The university's Board of Regents Thursday apologized to all Americans, especially those targeted by the attacks, as administrators said they would review Churchill's writings and speeches to see if they were protected by the First Amendment and whether there was cause for dismissal.

Churchill said he would sue if he was dismissed, but said he didn't believe that would happen.

The furor over Churchill's 3½-year-old essay erupted last month after the professor was invited to speak at Hamilton College in Clinton, N.Y. Campus officials discovered that an essay and follow-up book by Churchill characterized the Sept. 11 attacks as a response to a long history of U.S. abuses abroad, particularly against indigenous peoples.

The college canceled Churchill's appearance, citing death threats and concerns about security.

Since then, Gov.
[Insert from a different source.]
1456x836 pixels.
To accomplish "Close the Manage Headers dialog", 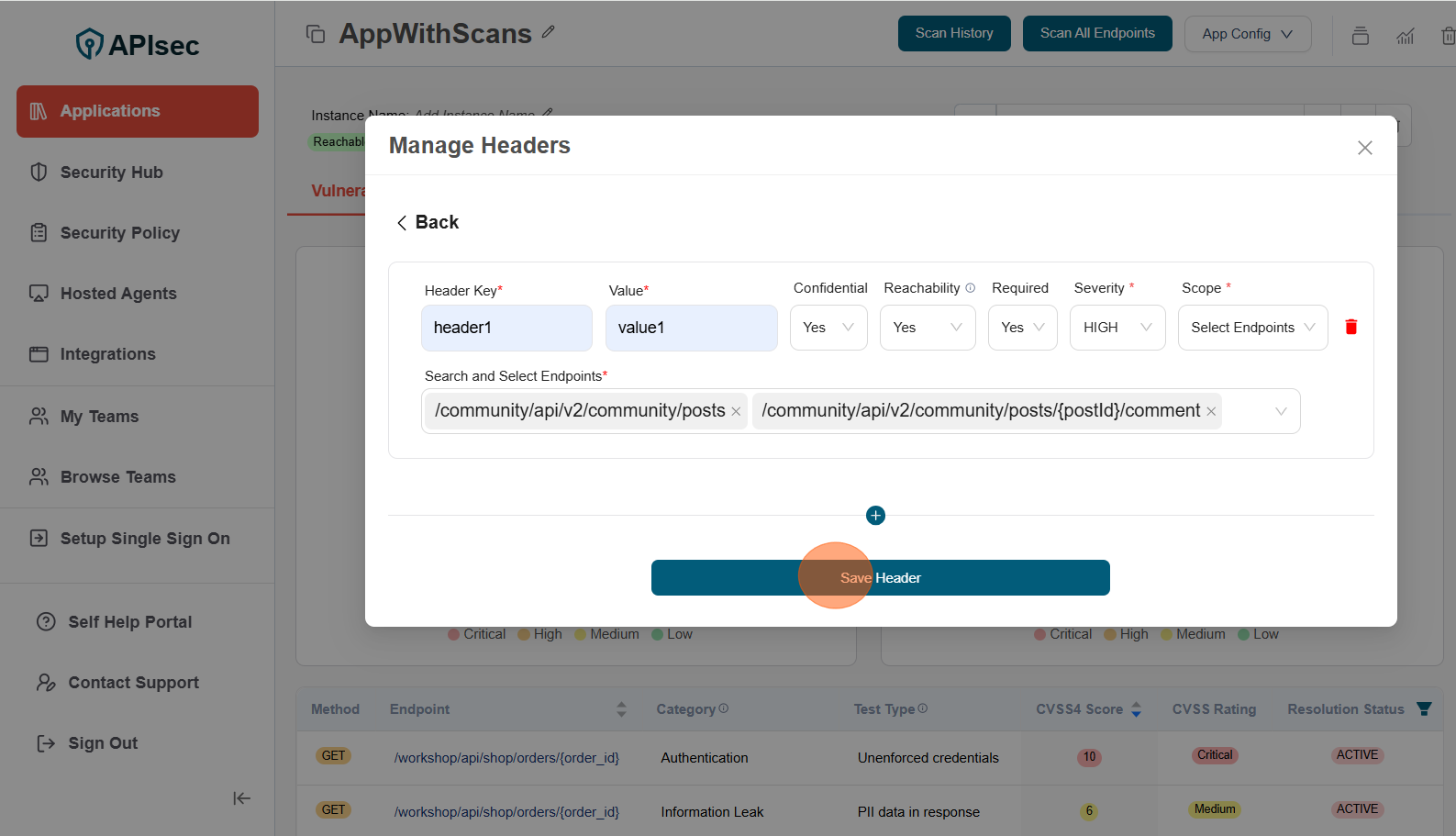I will 1364,148.
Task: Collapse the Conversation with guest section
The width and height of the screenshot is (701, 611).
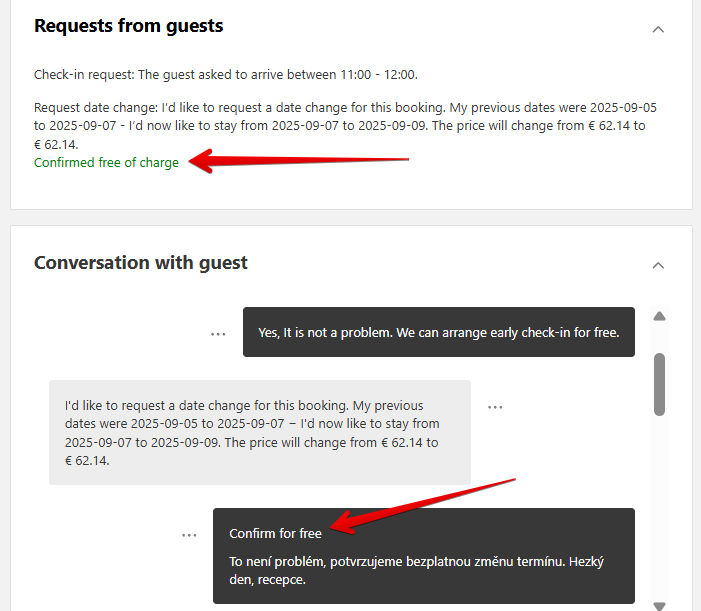Action: (658, 265)
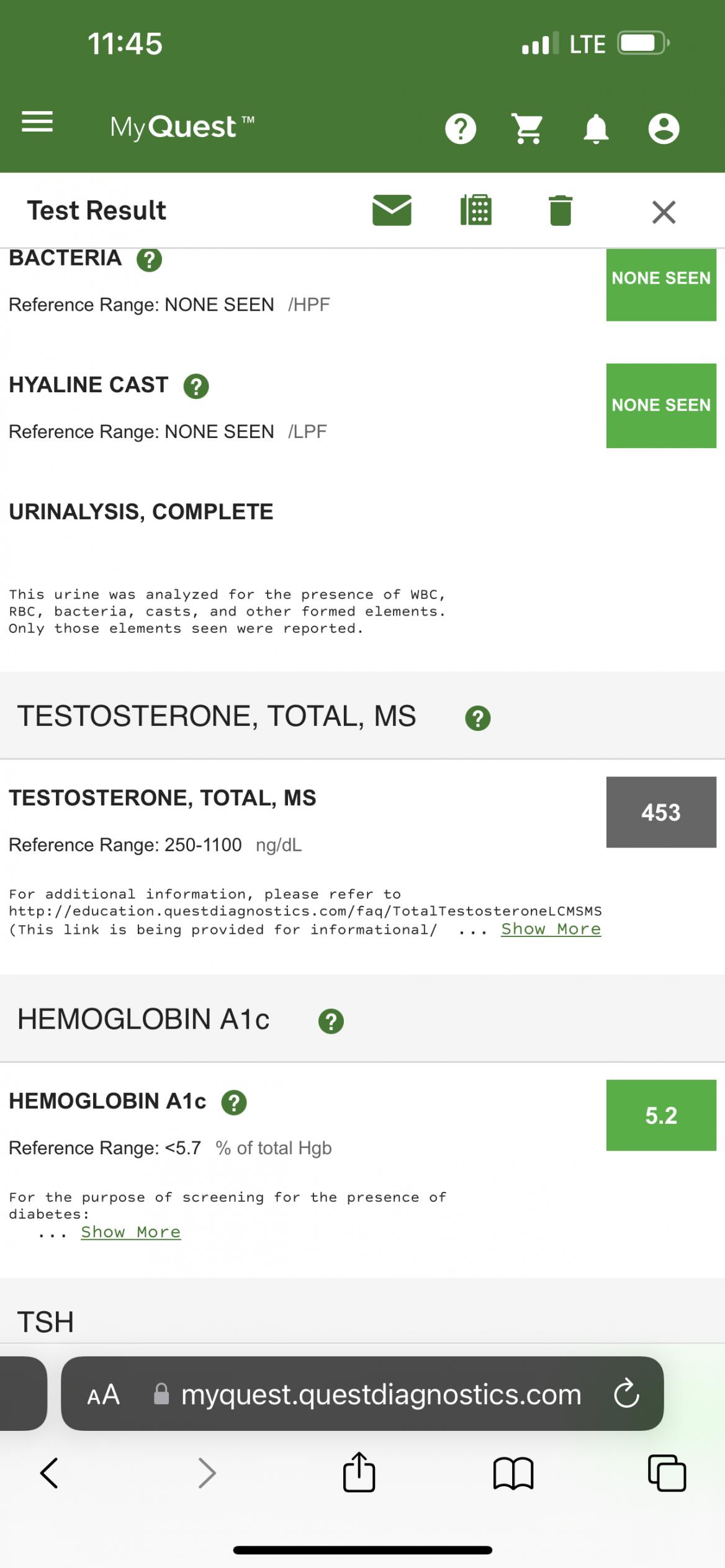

Bill Owens has called on Colorado to fire Churchill and questions have been raised about his claim of Cherokee heritage. Churchill told The Denver Post he is three-sixteenths Cherokee, though not a full member of the Keetoowah band.

Both the Colorado House and Senate passed nonbinding resolutions this week denouncing Churchill's comments as "evil and inflammatory."

Churchill will promote his recent book and explain his comments about Sept. 11, 2001. Extra police will be on hand for the event, which will take place at the University Memorial Center. A crowd of an estimated 900 people will have to pass through metal detectors. No cans, bottles or backpacks will be allowed.

Additional Information:

  • To read Churchill's complete essay, "Some People Push Back," click here
  • To read what Churchill has to say in his defense, click here.
  • To read Gov. Owens' letter, calling for Churchill to resign click here.
  • To read CU's rules for dismissal for a tenured professor, click here.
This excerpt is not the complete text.